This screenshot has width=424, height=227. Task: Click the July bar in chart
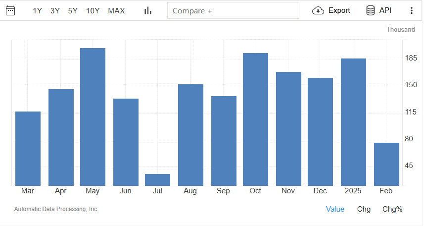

--

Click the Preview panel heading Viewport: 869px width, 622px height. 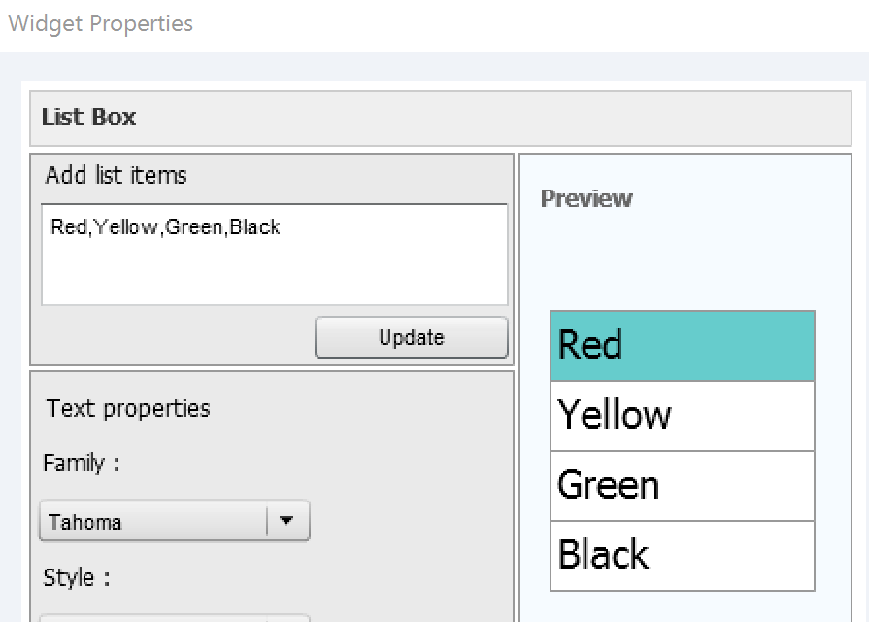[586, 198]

==

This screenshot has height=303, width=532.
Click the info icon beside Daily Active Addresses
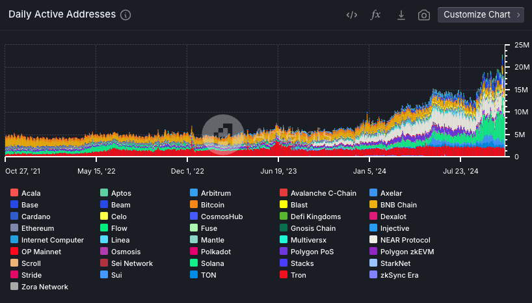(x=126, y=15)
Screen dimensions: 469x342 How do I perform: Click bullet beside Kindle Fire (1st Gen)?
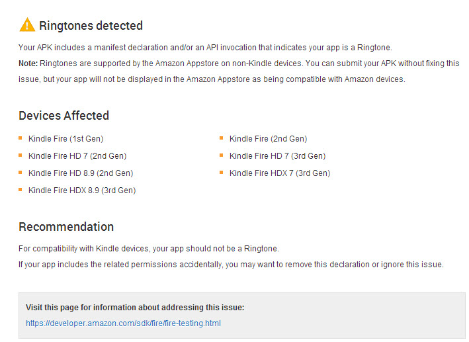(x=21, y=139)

**Exercise description**: Go through the material and copy out every line with "screenshot" in it.

**Written response**:
This screenshot has width=424, height=227. Task: Click the July bar in chart
This screenshot has height=303, width=532.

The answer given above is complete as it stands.